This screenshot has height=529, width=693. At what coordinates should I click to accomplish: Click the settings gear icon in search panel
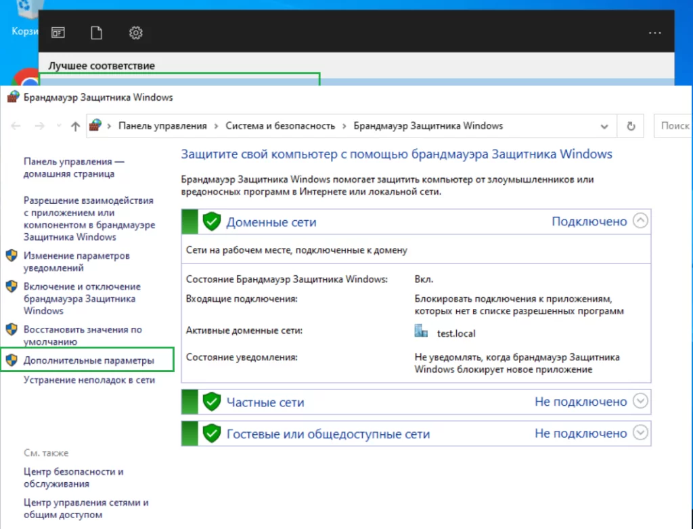click(135, 33)
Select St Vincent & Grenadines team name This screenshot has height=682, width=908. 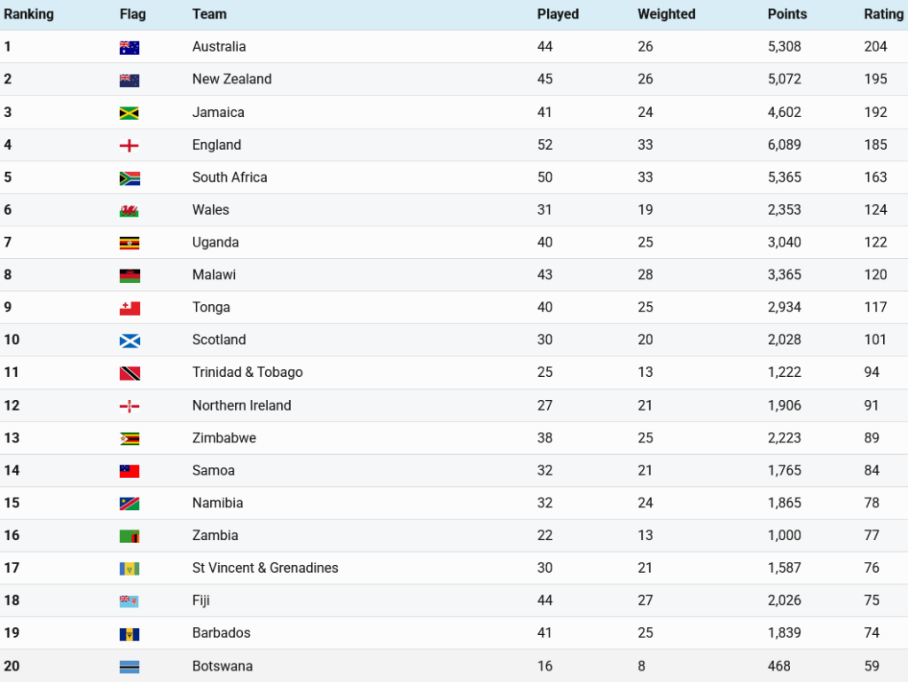tap(265, 568)
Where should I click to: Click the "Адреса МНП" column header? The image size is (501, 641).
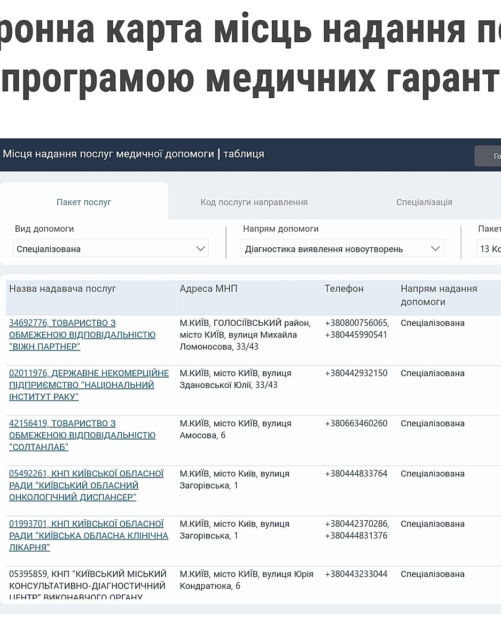[208, 289]
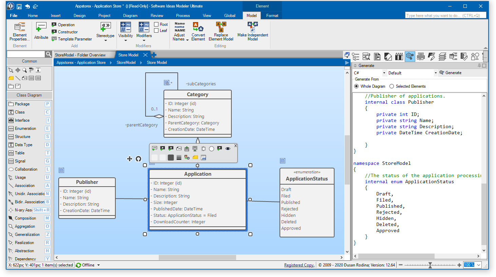Open the Diagram ribbon tab
The height and width of the screenshot is (277, 496).
(x=130, y=16)
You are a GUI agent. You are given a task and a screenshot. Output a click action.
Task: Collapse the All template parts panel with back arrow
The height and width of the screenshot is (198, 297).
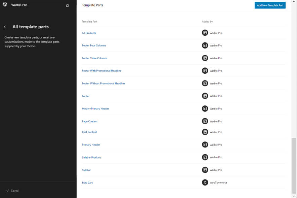click(x=5, y=26)
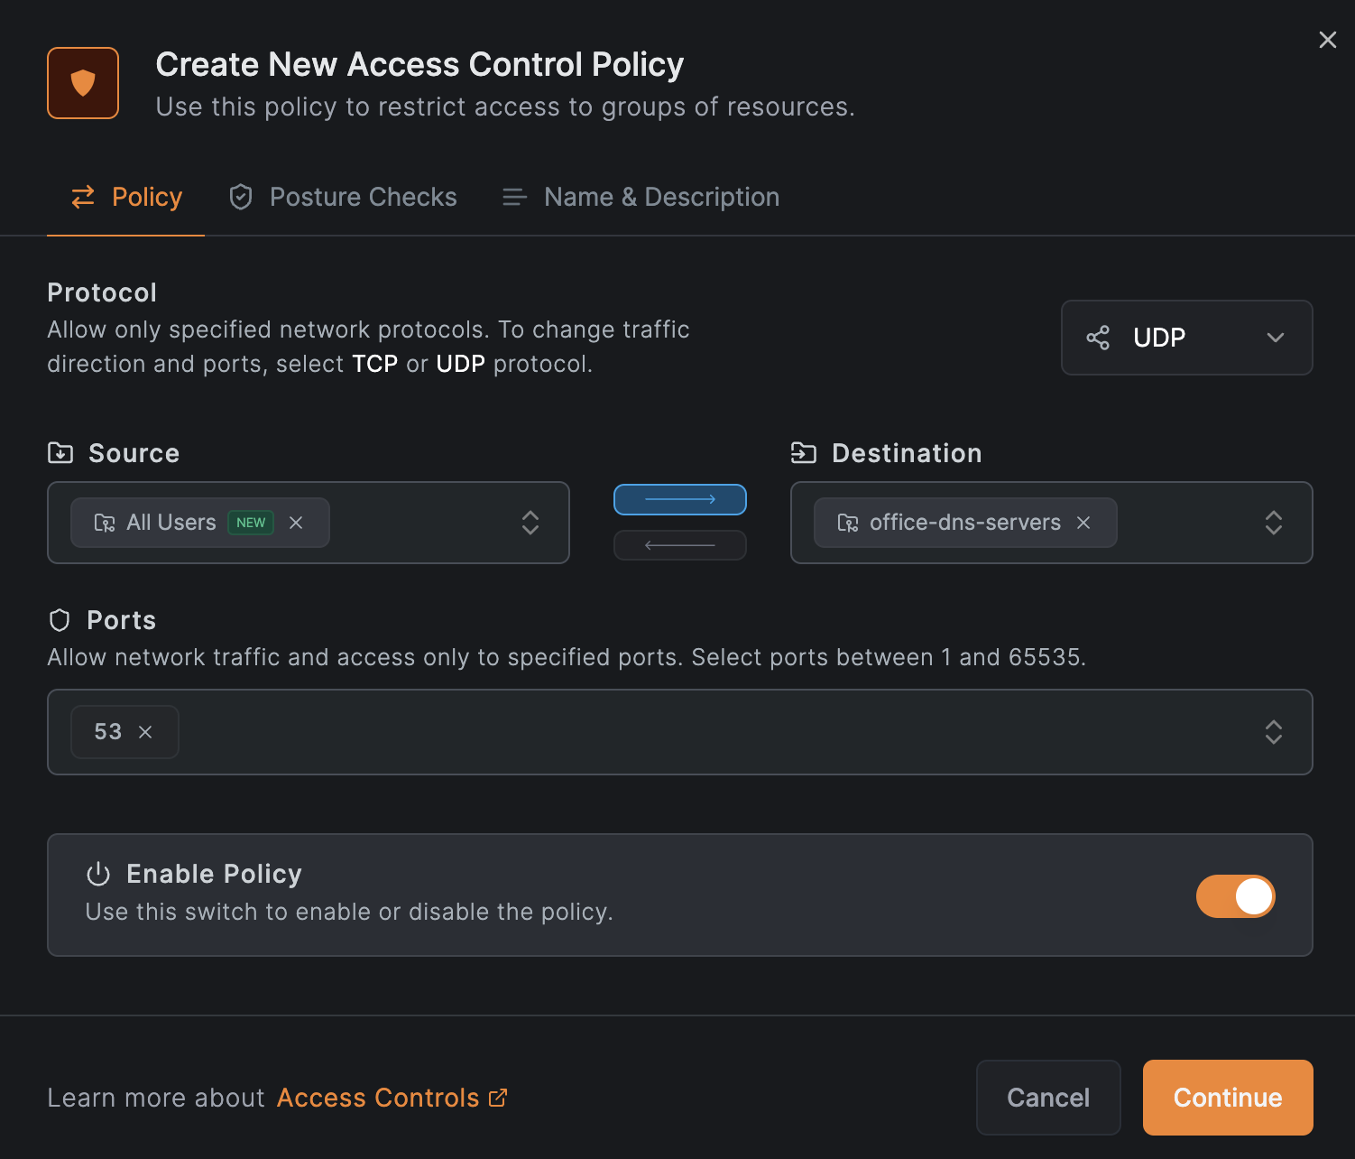
Task: Click the orange shield policy icon
Action: [x=83, y=83]
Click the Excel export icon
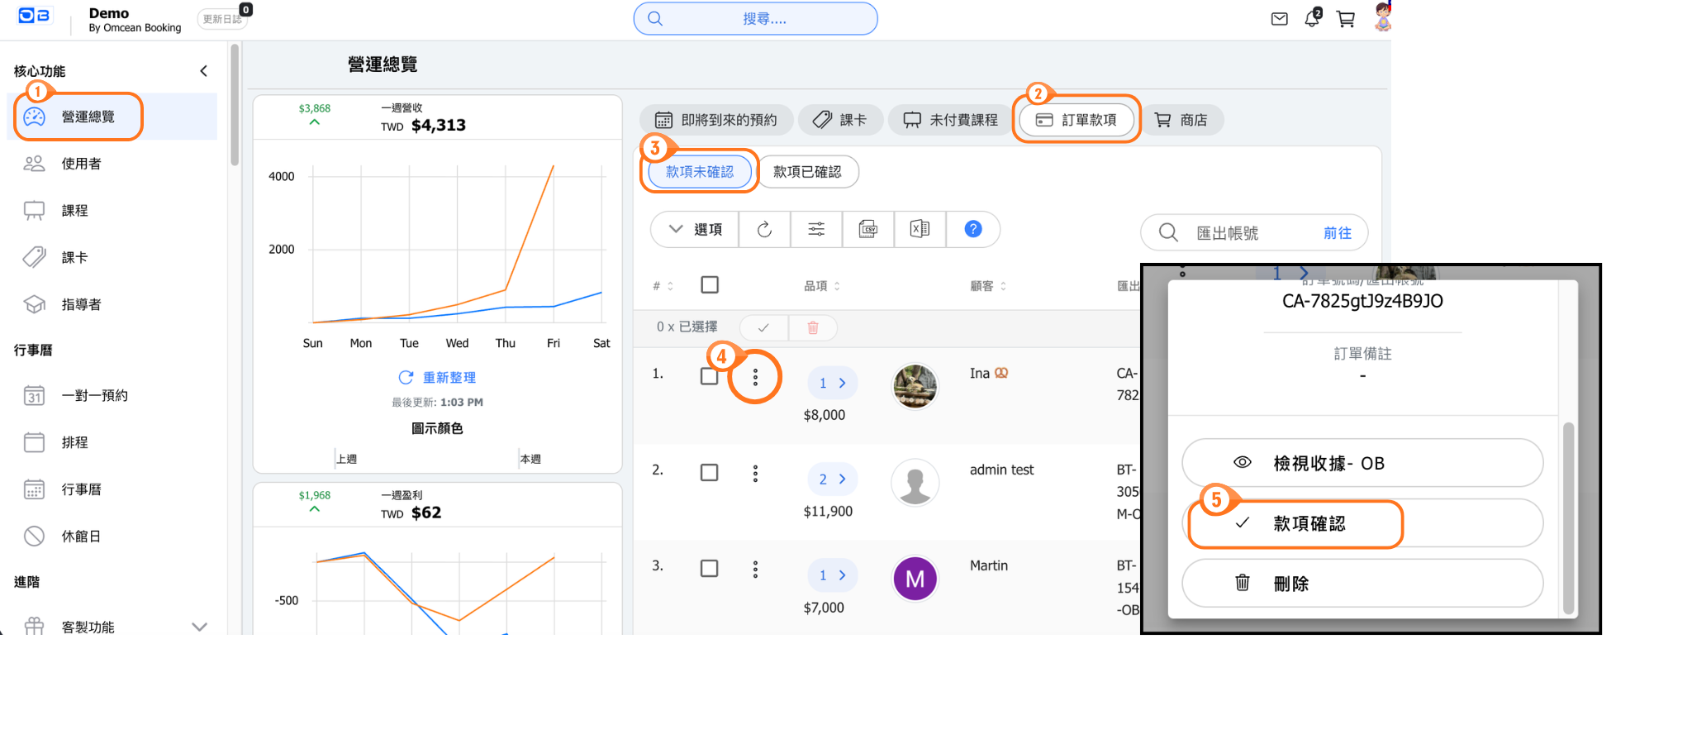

» **Problem requirements**:
Repeat exactly the line containing "The height and width of the screenshot is (198, 297)." and every line after it through the end of the records, and nothing else. Leave the pictures out.

» **Result of this exercise**:
The height and width of the screenshot is (198, 297).
click(x=5, y=26)
Task: Click the orange shield policy icon
Action: [x=83, y=83]
Click the Excel export icon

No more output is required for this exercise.